Слишком рискованно, конечно, черты этого доблестного потомства выводить из характера одного только Антония, основателя генеалогического древа. Тем не менее родственная близость достаточно объясняет причину, по которой все историки и литераторы, воспевающие потомков Антония, явившихся одновременно наследниками Октавиана, так ополчаются на Клеопатру. Началось это еще с битвы в Амбракийском заливе. Для Горация Клеопатра — гении зла, для Вергилия — божественное чудовище. Но уже вскоре уровень полемических выпадов снижается. Для Проперция, несколькими годами позже, она превращается в шлюху из трущоб Александрии.

Так изображают Клеопатру «чисто римские» авторы. В том же духе пишет и Иосиф Флавий, сторонник Ирода, который поспешил в Александрию, едва ему стало известно о смерти Клеопатры. Он привез с собой «пустяковую» сумму в восемьсот талантов, желая тем самым укрепить свою дружбу с Октавианом. В качестве ответного дара он получил Иерихон с его окрестностями, пожалованный некогда Антонием Клеопатре, несколько городов в Сирии, личную охрану Клеопатры и воспитателя ее детей в придачу, чтобы придать ему немного лоска, поскольку он превращался теперь в заметную персону.
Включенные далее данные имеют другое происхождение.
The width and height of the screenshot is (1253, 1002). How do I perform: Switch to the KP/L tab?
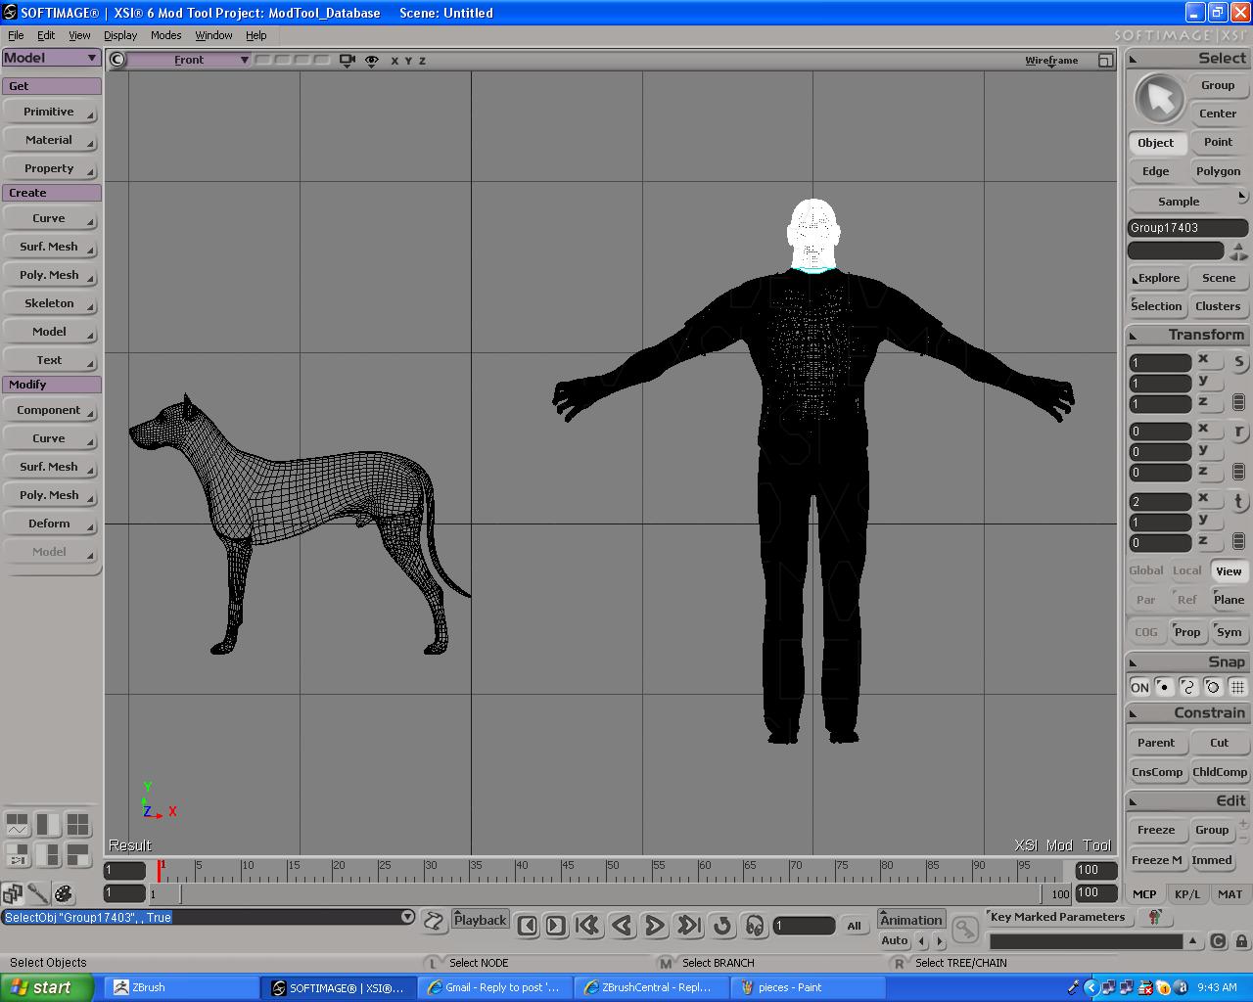point(1187,893)
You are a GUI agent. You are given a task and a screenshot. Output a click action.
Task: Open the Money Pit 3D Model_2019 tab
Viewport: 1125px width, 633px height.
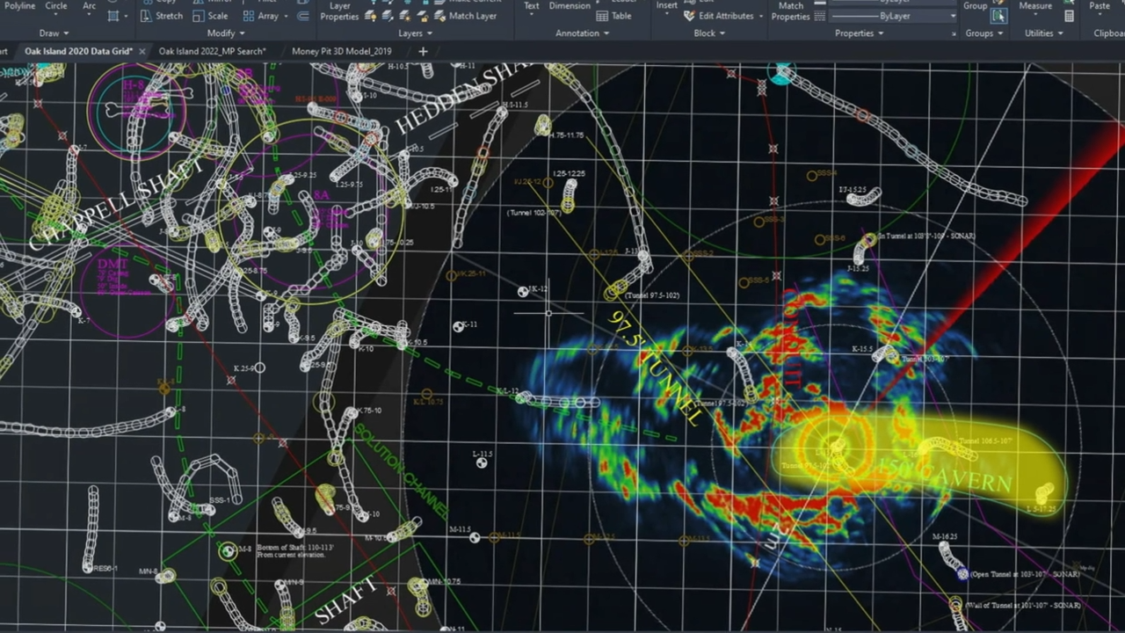pos(341,51)

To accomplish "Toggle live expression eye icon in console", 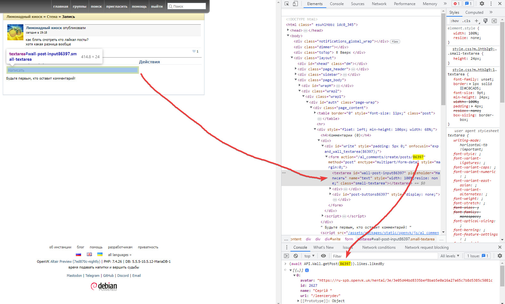I will coord(323,256).
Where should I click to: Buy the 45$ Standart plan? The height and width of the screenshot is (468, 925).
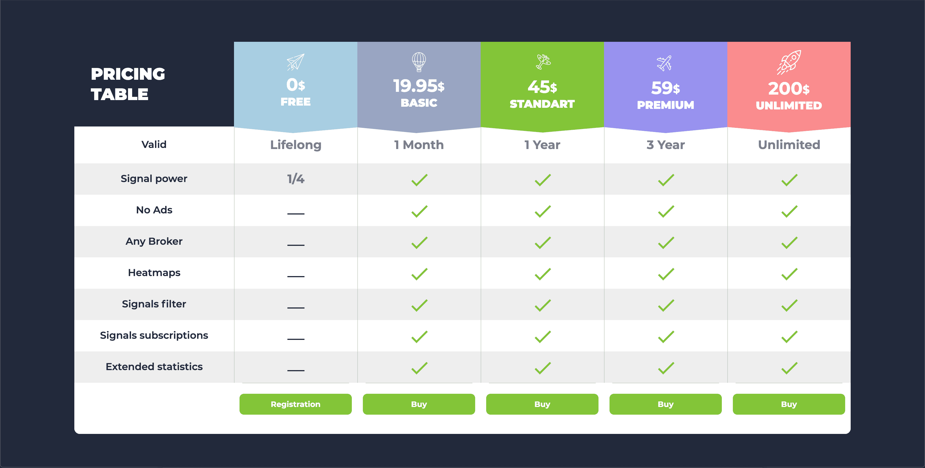(x=542, y=404)
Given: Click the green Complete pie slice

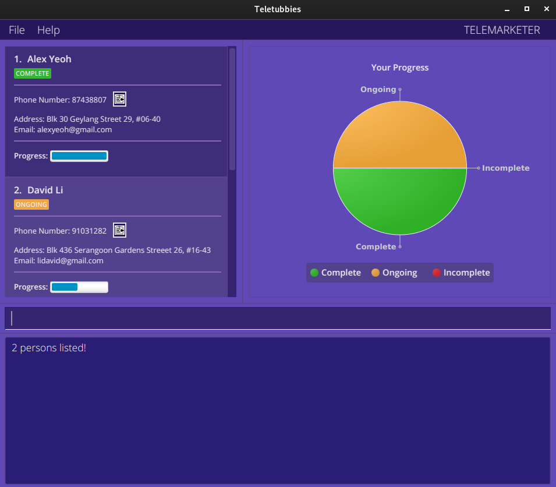Looking at the screenshot, I should [x=400, y=201].
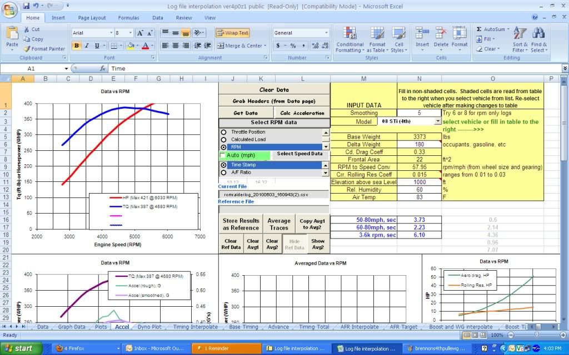Open the Dyno Plot sheet tab
Viewport: 569px width, 355px height.
tap(149, 327)
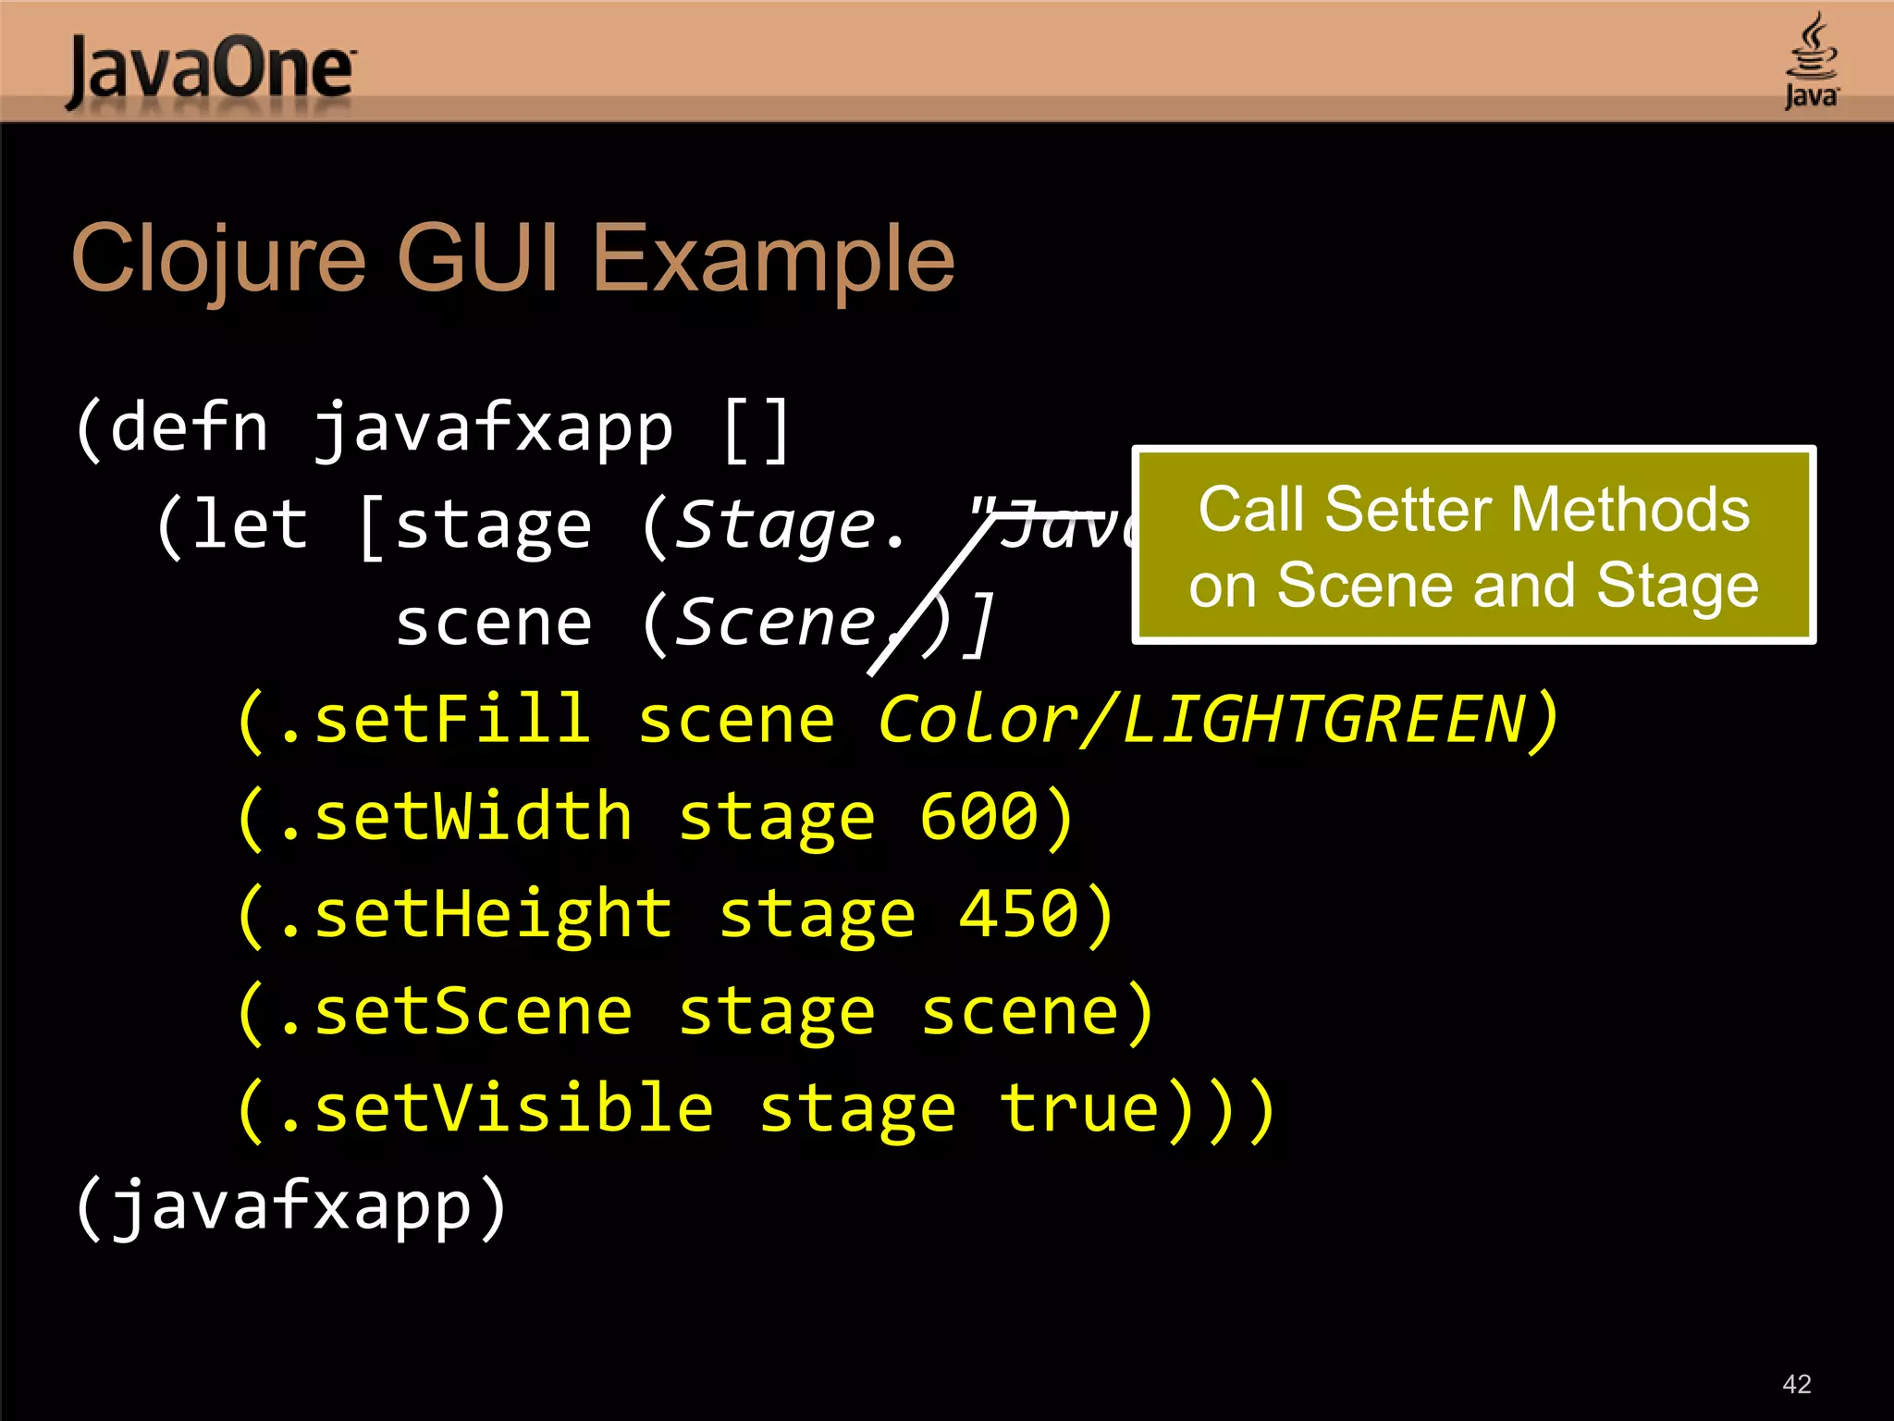
Task: Click the 'true' value in setVisible line
Action: [1079, 1109]
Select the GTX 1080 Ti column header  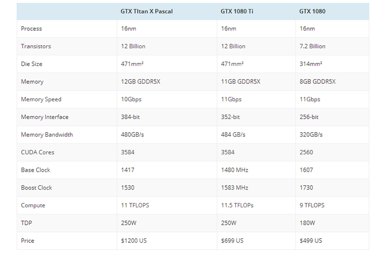click(237, 11)
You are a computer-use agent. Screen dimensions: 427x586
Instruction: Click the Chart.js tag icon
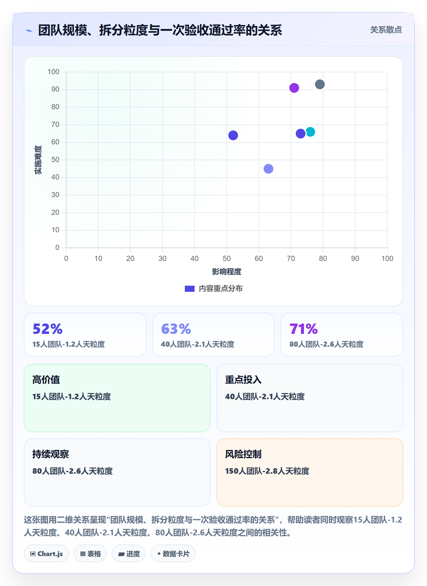point(33,554)
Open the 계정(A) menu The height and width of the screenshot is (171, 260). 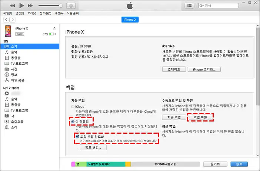(59, 13)
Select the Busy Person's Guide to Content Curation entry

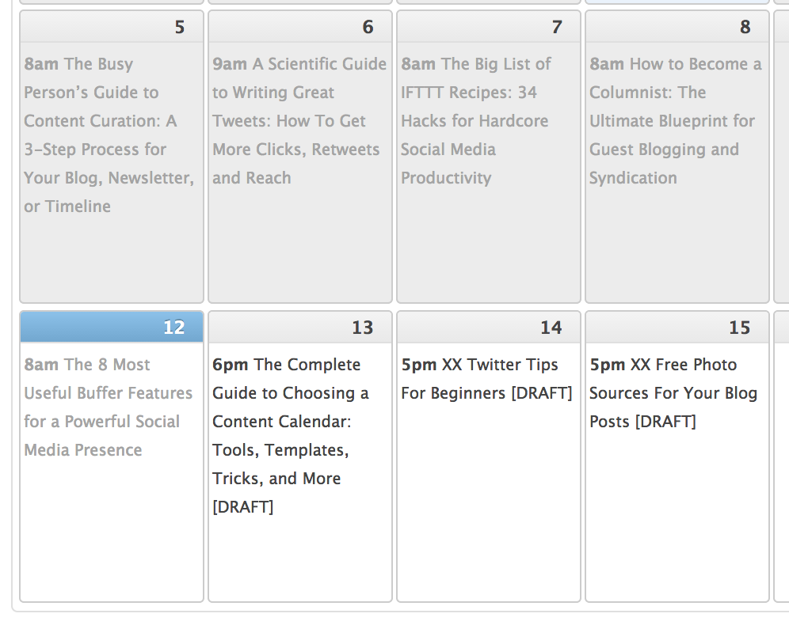coord(109,134)
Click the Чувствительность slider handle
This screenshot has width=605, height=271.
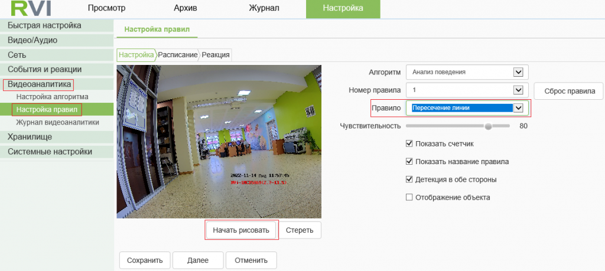pos(488,126)
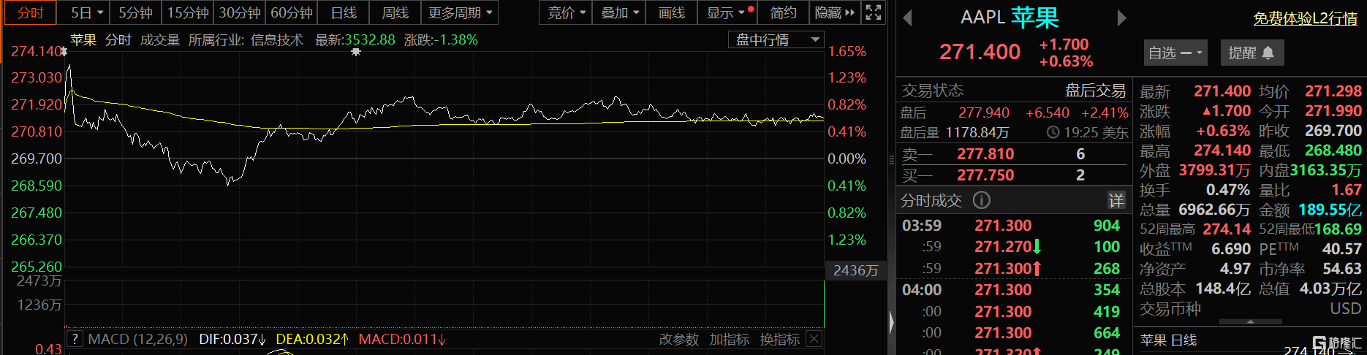Click info icon beside 分时成交
Screen dimensions: 1367x355
982,200
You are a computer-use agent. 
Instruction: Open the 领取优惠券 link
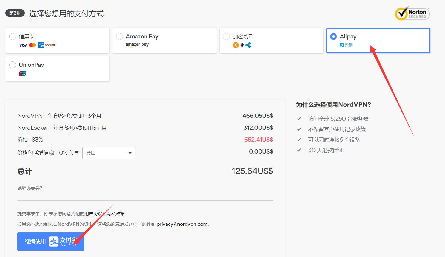[x=30, y=188]
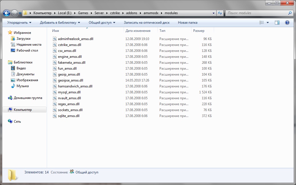Expand the Общий доступ dropdown
The width and height of the screenshot is (296, 185).
pyautogui.click(x=102, y=23)
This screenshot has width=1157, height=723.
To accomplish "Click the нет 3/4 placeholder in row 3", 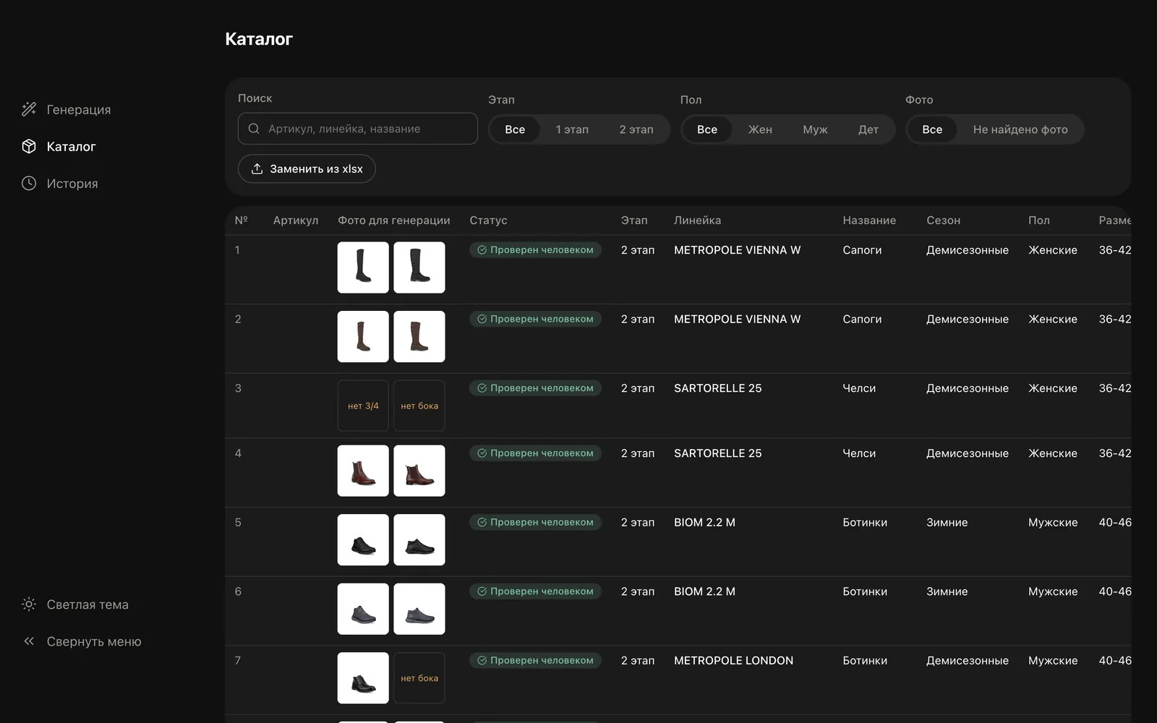I will (363, 406).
Что до Октавиана, то через три года он становится императором Августом, чья мудрость, милосердие и прочие добродетели нам хорошо известны.

Здесь останавливается история и зарождается легенда. Одним из ее создателей можно считать самого Августа, уверяющего, что добродетель молодого Октавиана не поддалась колдовским чарам, которым простой смертный противиться был бы не в силах. Потрудились позднее и потомки Антония, ставшие наследниками Августа и желающие, чтобы преемники Октавиана-Августа были одновременно потомками богов. Клеопатра приобретает атрибуты богини Венеры, но происходит это как раз в тот момент, когда влияние христианства лишает ее былого очарования, уничтожает вкрадчивое обаяние язычества. Однако о ней вспоминает, естественно, Запад, когда изобретет романтическую любовь, любовь-страсть эпохи крестовых походов. В Сирии, в столь часто посещаемых Антонием и Клеопатрой местах, крестоносцы, прочтя сделанные по велению императоров надписи, увидят в них не свидетельство злых чар Клеопатры, а знаки куртуазного служения рыцаря своей даме.

И эта женщина-царица, которая получила в жизни, по существу, столь мало любви, которой приходилось искать в Риме таких соправителей, которые не грозили бы ей смертью, обманутая, покинутая пятидесятилетним Цезарем в возрасте двадцати лет и настрадавшаяся от выходок сорокалетнего Антония, когда ей было за тридцать, становится вдруг торжествующим воплощением любви, второй Еленой Троянской.

Поразительно, но благодаря этой репутации мнимой счастливицы создался культ Клеопатры, управлявшей своей судьбой и дерзнувшей действовать наподобие мужчины, взяв на себя весь груз ответственности. Она сравнялась по уровню с Цезарем и оказалась на целую голову выше единственной женщины античных времен, которую можно с ней сравнить, — Береники, возлюбленной Тита, чья участь дает нам основание вспомнить о том, как обходился с Клеопатрой Цезарь.

Но история дала Клеопатре реванш еще иного рода. Не египетская царица заставила бурлить тайные подземные реки на Востоке. Вряд ли она осознавала их силу и значение в будущем. Вероятно, для нее важнее всего было воссоздание Великого Египта, сотворенного некогда руками ее предков. Но роль Востока она понимала, конечно, до конца. Не менее, чем Цезарь, Антоний или Октавиан. Восток означал богатство, роскошь, особый стиль жизни, и Октавиан-Август в течение своего долгого правления пытался противопоставить ему традиции Рима — его религию, умеренность. Мы можем по достоинству оценить весомость аргументов в спорах давней эпохи. Наставник праведности, которого нам открыли кум-ранские рукописи, жил во времена деда и бабки Клеопатры и Ирода, и внукам Клеопатры суждено было столкнуться с первыми христианами. Рим превратился в оплот новой веры, но сперва им стала Александрия, напоенная соками Востока, которые одурманили в городе Клеопатры и Цезаря и Антония. Минет всего двести пятьдесят лет после смерти Клеопатры, и на римский престол взойдет сирийский жрец солнца, за свою красоту выбранный в четырнадцать лет императором, и его правление станет чередой безумств, жестокостей, безудержных оргий. Имя ему Гелиогабал. Лишь в 312 году, девяносто лет спустя после смерти Гелиогабала, христианство станет официальной религией империи.